Beating Back the Claws of the Cold



J'ai oublié de vous dire que le Vol.4 était en ligne..!
Le Vol.3 est toujours disponible, d'ailleurs, Ecrans.fr (le site media/internet de liberation.fr) en a parlé, c'est cool ! C'était dans la rubrique
vu sur le www (que je recommande par ailleurs, surtout après la pause déjeuner, au boulot)

Sinon, je passe des disques ce lundi soir à la Flèche d'Or, dans le cadre de la soirée Live So Pop! feat. Oh No! Oh My!, My little Cheap Dictaphone, Vandaveer...

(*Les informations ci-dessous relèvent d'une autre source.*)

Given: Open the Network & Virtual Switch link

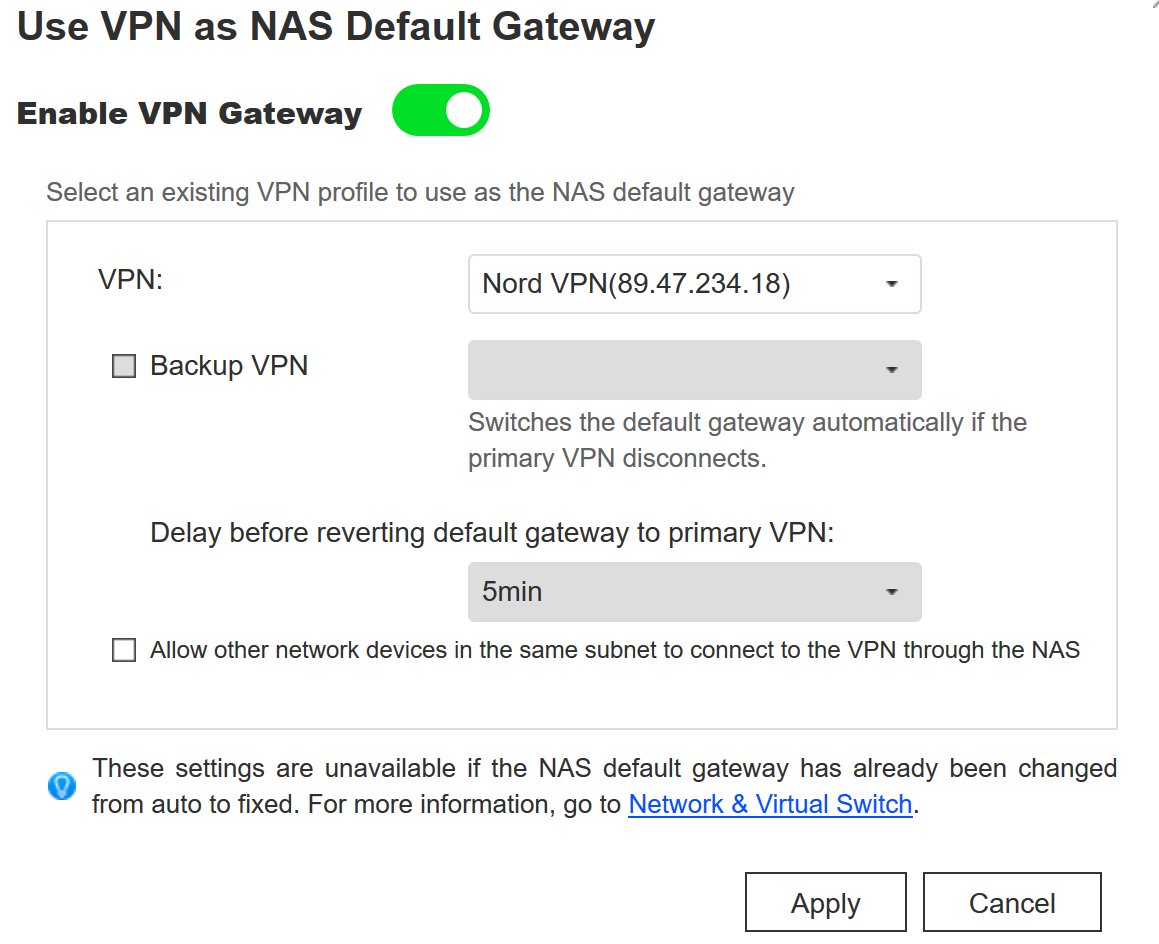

Premier interplateau : 21h05

vendredi 14 novembre 2008

On pourra toujours refuser
de devenir les premiers ou les derniers


Tous ces beaux jeux inventés
Pour passer devant les premiers
Pour que chacun soit écrasé
S’il refuse encore de plier
Les dégâts, les excès
Ils vont vous les faire payer
Les cendres qui resteront
C’est pas eux qui les ramasseront
Mais les esclaves et les cons
Qui n’auront pas pas su dire non

Nous on n’veut pas être des gagnants
Mais on acceptera jamais d’être des perdants

Pimprenelle et Nicolas
Vous nous endormez comme ça
Le marchand de sable est passé
Nous on garde un oeil éveillé
O la peur, ô le vide
O la victoire des avides
Faut pas bouger une oreille
Toutes sortes de chiens nous surveillent
Pas un geste, une esquisse
Sinon on tourne la vis
Nous on n’a rien à gagner
Mais on ne peut plus perdre puisque c’est déjà fait.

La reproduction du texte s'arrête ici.